Work to be completed: Set each record down exactly, excluding all images.

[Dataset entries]
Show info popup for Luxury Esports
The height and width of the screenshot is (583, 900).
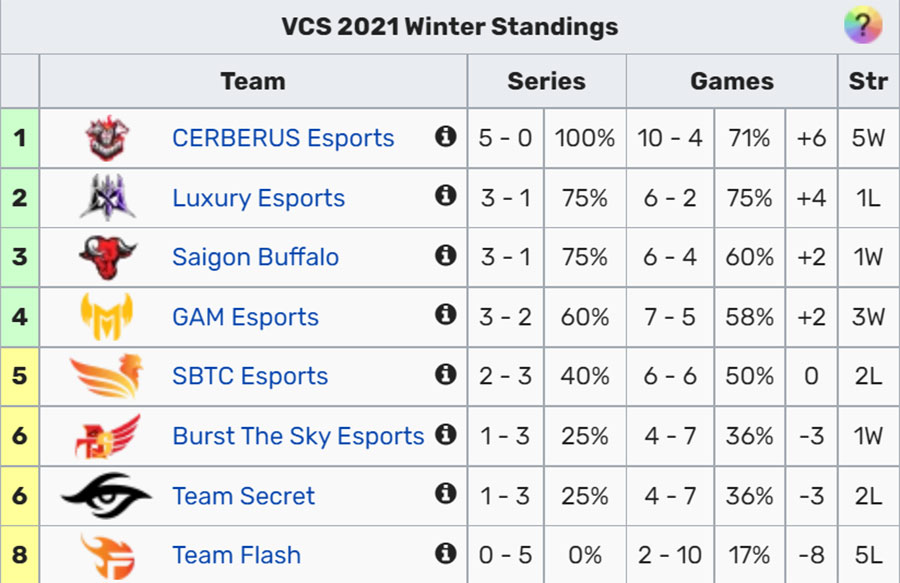coord(445,196)
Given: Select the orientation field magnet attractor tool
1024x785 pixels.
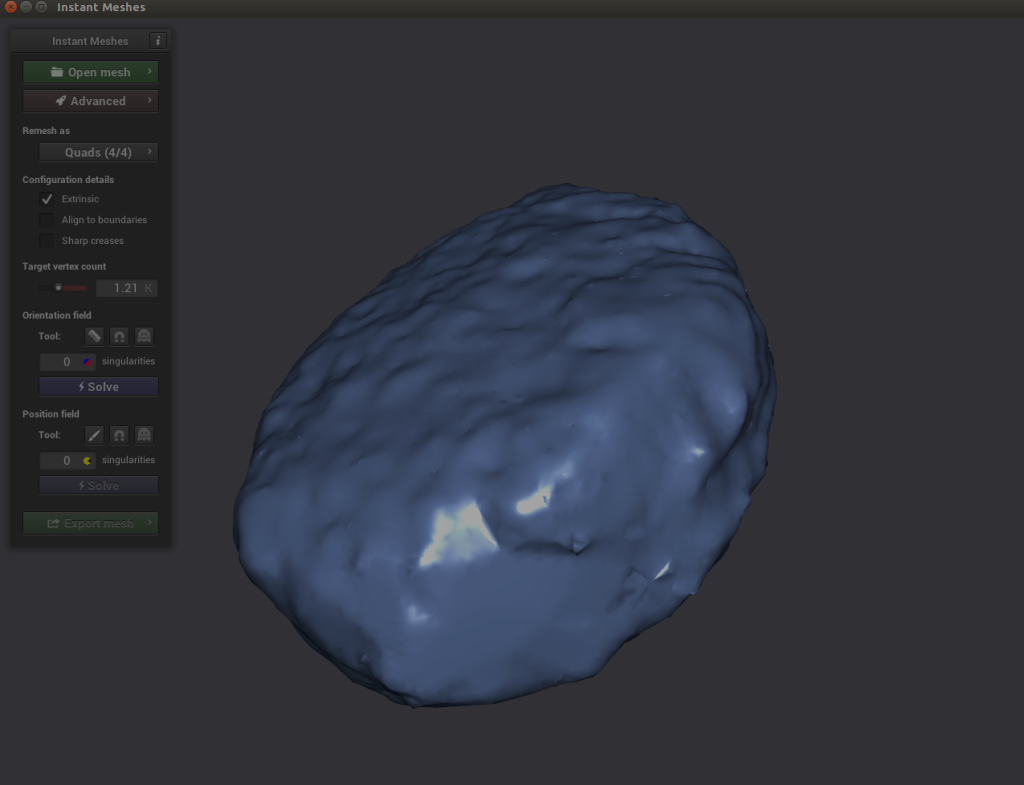Looking at the screenshot, I should pos(119,337).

Solution for this task:
Show info popup for Luxury Esports
The height and width of the screenshot is (583, 900).
coord(445,196)
Given: Select the orientation field magnet attractor tool
1024x785 pixels.
Looking at the screenshot, I should pos(119,337).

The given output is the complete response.